Meet The Black Woman Who Invented The Cabinet Bed, The Murphy Bed's Precursor
More than a century before the coronavirus pandemic had everyone reworking their home's rooms to function in a variety of ways, people who lived in small urban apartments were mastering the art of multipurpose furniture. And one person was even patenting it.
Inventor Sarah E. Goode, a former enslaved person turned freed inventor, was one of the first Black women in the country to receive a patent in the United States. She received it in 1885 for a clever space-saving piece of furniture: a cabinet bed. A precursor to the Murphy bed, the cabinet bed features a mattress and frame that folds into a roll-top desk, allowing a sleeping space to become a workspace.
Here's everything you need to know about the inventor, the invention, and how we continue to use cabinet beds today.
Who Is Sarah E. Goode?
There's not much known about Sarah E. Goode (née Jacobs), but according to the National Archives Catalog and Black Past, she was born enslaved in 1850 and, by 1870, had made her way to Chicago. By 1880, she married carpenter Archibald Goode, and five years later, Sarah would be granted a patent for the cabinet bed. The inventor died in 1905.
What Is a Cabinet Bed?
Goode's cabinet bed was designed to be a multipurpose piece of furniture that saved space in small Chicago apartments. A single bed folded into a roll-top desk with storage for stationery and writing supplies.
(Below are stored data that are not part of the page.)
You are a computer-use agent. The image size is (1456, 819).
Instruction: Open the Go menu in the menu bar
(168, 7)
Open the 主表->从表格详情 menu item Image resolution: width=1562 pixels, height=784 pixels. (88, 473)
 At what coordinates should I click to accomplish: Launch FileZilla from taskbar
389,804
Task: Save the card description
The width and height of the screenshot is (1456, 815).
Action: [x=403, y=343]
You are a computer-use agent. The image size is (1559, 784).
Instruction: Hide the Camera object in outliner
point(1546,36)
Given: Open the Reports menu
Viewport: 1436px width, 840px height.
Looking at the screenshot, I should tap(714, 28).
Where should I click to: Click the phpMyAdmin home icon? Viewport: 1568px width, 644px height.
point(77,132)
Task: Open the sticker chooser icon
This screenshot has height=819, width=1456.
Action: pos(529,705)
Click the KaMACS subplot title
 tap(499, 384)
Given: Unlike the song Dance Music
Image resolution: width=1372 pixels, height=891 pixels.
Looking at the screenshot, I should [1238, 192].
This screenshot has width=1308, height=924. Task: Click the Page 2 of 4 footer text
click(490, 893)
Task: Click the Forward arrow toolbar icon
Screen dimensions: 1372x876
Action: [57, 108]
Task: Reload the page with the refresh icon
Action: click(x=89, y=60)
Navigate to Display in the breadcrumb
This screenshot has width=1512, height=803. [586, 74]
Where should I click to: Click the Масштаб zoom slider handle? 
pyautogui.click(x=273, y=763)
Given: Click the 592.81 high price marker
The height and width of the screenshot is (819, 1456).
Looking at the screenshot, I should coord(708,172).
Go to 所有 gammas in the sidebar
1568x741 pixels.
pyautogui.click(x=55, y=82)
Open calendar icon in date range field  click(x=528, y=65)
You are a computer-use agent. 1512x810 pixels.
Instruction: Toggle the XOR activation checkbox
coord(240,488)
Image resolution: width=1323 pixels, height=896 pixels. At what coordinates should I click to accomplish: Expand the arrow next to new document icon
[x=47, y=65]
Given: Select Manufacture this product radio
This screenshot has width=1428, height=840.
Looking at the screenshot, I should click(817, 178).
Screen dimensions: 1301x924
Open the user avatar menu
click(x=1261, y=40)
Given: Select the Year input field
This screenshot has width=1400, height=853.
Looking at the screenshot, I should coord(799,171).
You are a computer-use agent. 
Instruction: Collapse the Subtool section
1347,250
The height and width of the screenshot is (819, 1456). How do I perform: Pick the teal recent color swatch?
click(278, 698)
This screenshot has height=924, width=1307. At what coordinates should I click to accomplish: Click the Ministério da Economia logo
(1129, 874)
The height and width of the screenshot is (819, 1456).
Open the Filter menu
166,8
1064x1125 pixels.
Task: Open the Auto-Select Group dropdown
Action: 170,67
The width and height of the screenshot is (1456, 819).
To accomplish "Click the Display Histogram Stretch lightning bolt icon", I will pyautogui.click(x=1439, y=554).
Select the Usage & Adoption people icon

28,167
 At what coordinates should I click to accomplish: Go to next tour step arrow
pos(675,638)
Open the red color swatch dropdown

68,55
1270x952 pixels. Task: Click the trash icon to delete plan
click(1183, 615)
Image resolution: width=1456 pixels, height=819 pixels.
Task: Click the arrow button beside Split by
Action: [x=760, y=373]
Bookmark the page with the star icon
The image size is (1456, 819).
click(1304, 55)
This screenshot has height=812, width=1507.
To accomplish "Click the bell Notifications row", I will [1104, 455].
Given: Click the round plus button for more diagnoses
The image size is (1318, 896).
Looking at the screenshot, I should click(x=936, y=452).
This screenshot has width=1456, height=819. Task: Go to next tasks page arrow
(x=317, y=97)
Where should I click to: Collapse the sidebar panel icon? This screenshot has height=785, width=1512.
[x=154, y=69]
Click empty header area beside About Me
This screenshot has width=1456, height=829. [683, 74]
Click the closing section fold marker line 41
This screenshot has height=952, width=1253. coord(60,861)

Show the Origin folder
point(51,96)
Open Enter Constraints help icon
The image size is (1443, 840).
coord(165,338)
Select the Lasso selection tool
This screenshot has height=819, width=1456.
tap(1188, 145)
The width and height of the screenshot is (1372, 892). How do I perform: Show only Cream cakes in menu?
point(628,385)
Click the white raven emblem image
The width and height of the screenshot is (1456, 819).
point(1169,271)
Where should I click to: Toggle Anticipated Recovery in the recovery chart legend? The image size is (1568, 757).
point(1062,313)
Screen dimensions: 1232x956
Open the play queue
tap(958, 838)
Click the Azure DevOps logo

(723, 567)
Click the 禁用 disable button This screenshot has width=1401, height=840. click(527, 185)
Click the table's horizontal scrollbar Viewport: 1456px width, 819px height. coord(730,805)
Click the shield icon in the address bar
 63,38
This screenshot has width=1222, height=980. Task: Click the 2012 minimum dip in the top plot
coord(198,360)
"When folded together, the bed has all the appearance of an ordinary office-desk and may be used as such," wrote Goode in her patent application. "The entire desk, being attached to and forming a part of the head-section of the bed, does not in any way interfere with the folding or unfolding of the bed, and by the novel construction thereof, the contents of the desk will be very little deranged by the turning necessary in unfolding the bed."
What Came Before and After the Cabinet Bed
Some suggest Goode's cabinet bed might have been inspired by the folding trunk bed of famous Civil War nurse Clara Barton, founder of the American Red Cross. Barton had a design firm in Philadelphia build her a portable bed that could be folded into a trunk and carried onto the battlefield, per the American Red Cross. Ironically, before she became a nurse, Barton worked as a recording clerk at the U.S. Patent and Trademark Office, according to the National Women's History Museum.
Following Goode's cabinet bed was the Murphy bed, a bed that folds into a wall or tall cabinet, designed by William Lawrence Murphy. He lived in a studio apartment in San Francisco in the late 19th century, and while you might assume he was only trying to save space with this bed, his impetus for designing the piece of furniture was, according to Smithsonian magazine, more personal in nature.
Social rules at the time forbade women to enter the bedrooms of men. Given the fact that Murphy lived in a studio, he needed to find a way to hide his bed to transform the room from a bedroom into a parlor that would allow him to bring home his suitor, an opera singer. It worked — the couple later wed.
Can You Buy a Cabinet Bed Today?
Yes, cabinet beds still exist and can be purchased today. They don't typically fold into desks but rather fold into a faux dresser that takes up less floor space than a bed, such as Red Barrel Studio's Kimsey Solid Wood Storage Murphy Bed with Mattress. That's still in line with Goode's intention behind the cabinet bed.
"This invention relates to that class of sectional bedsteads adapted to be folded together when not in use, so as to occupy less space, and made generally to resemble some article of furniture when so folded," wrote Goode in her patent application.
Folding bed–desk combos are typically limited to Murphy beds, in which a fold-out desk is built into the underside of the bed platform. Case in point: Xtraroom's Avalon Bed.
But there is the rare exception, like AFI's Northampton Murphy Bed Chest with Desk, which is most closely related to Goode's original cabinet bed.